As debate on spending and the president’s Iraq strategy looms on the Congressional horizon this week, the new Democratic majority will take its first whacks at what likely will be the two most important policy debates of this Congress. [IMGCAP(1)]
With the expected House vote on a fiscal 2007 spending resolution and the beginning of Senate debate on a nonbinding resolution criticizing President Bush’s decision to send more troops to Iraq, Democrats will be giving a peek into the direction they plan to take the country on both domestic and foreign policy.
Though Senators will be on the record as supporting or opposing the president when they vote on the Iraq resolution this week or next, a vote on a nonbinding resolution has no teeth outside the realm of public opinion. Democrats will really make their mark on foreign policy and the conduct of the Iraq War in binding votes later this year — starting first with the supplemental war spending bill in the next month or so.
Senate Minority Leader Mitch McConnell (R-Ky.) repeatedly has said that the important votes on Iraq will come when Congress takes up the expected $100 billion-plus supplemental war spending bill.
“That’s the money. That’s the real thing,” McConnell said Sunday on CBS’ “Face the Nation.”

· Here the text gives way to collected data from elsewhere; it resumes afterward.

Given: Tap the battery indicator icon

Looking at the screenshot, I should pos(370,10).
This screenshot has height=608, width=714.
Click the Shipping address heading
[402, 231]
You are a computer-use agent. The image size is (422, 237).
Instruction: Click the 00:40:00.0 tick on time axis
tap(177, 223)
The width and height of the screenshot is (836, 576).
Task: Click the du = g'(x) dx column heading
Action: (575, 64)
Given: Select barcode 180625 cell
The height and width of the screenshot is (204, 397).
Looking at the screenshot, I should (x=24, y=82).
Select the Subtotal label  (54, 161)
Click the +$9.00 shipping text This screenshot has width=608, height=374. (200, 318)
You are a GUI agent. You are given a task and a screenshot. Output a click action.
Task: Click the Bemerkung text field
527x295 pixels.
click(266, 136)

McConnell also said the supplemental debate would be “a few months down the road,” leading to speculation Monday that the White House and Republicans wanted to give the president some time to deploy the 21,500 additional troops to Iraq before Democrats could potentially force a vote on whether to cut off funding for such a move or to demand that the president get Congressional approval for any troop increases in the region.

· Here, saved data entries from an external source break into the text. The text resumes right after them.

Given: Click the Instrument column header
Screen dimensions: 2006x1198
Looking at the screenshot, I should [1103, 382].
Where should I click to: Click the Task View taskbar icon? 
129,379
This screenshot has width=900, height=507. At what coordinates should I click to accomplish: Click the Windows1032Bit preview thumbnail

One Republican leadership aide acknowledged, “There will be a lot of opportunities to debate and for people to go on the record” on Iraq. However, Senate GOP leaders are angling to make sure that “this new strategy has an opportunity to go into effect before the real votes are taken,” the aide said.
But Democrats can afford to be flexible in their response to events as they unfold in Iraq.
Jim Manley, spokesman for Senate Majority Leader Harry Reid (D-Nev.), said “any legislation coming down the pike” could be a vehicle for Congress to weigh in on the evolving situation in Iraq. But he cautioned that Democratic Senate leaders were taking this “one step at a time. The focus right now is getting a strong vote on a Sense of the Senate resolution.”
Even if Democrats decide not to amend, say, their prescription drug bill or student loan measure with Iraq policy dictates, there will be plenty of regular defense and foreign policy-related measures on which they can remind the president of their disdain for his handling of the Iraq War.
Not the least of those will be the 2008 budget blueprint this spring. Democrats are expected to insist that the president incorporate the Iraq War costs into the official budget, rather than funding it through off-budget supplemental spending measures.
Then, this summer, Congress is likely to begin debating 2008 spending bills for the Defense and State departments along with separate authorization measures for each Cabinet agency.
Meanwhile, the House vote on a scaled-down omnibus spending resolution this week likely will include increased funding for many Democratic-favored government programs, particularly in education, general health care, and veterans’ health care. But without earmarks and under a relatively austere $463 billion spending cap, Democratic appropriators and leaders won’t have nearly the leeway to put their policy stamp on spending bills that they will in both the supplemental and the regular fiscal 2008 appropriations bills.
“In order to take the first step toward addressing some of the most significant [policy] challenges facing Congress, we need to pass the [funding resolution] quickly,” said Manley. “More importantly, we need to begin the  process by which we can protect some key Democratic priorities that have been underfunded by Republicans in Congress.”
But Republicans are unlikely to make that task easy. Even in the House, where the Republican minority has little power beyond rhetoric, the GOP plans to hold Democrats’ feet to the fire this week.
Given Speaker Nancy Pelosi’s (D-Calif.) repeated complaints that the former Republican majority did nothing to pay down the deficit, Republicans now are criticizing her for not doing more under the 2007 spending resolution to make even the smallest of dents in the deficit.
Rather than spending all $463 billion allowed under the 2007 budget, Democrats could save as much as $7 billion, conservative GOP Members estimate, by passing a continuing resolution that freezes government spending at 2006 levels.
“Democrats like to spend, and it used to be that Republicans liked to spend less,” noted one aide to a conservative House Member. “Now, we deviated from that somewhat, but we are going to come back as the party of fiscal responsibility.”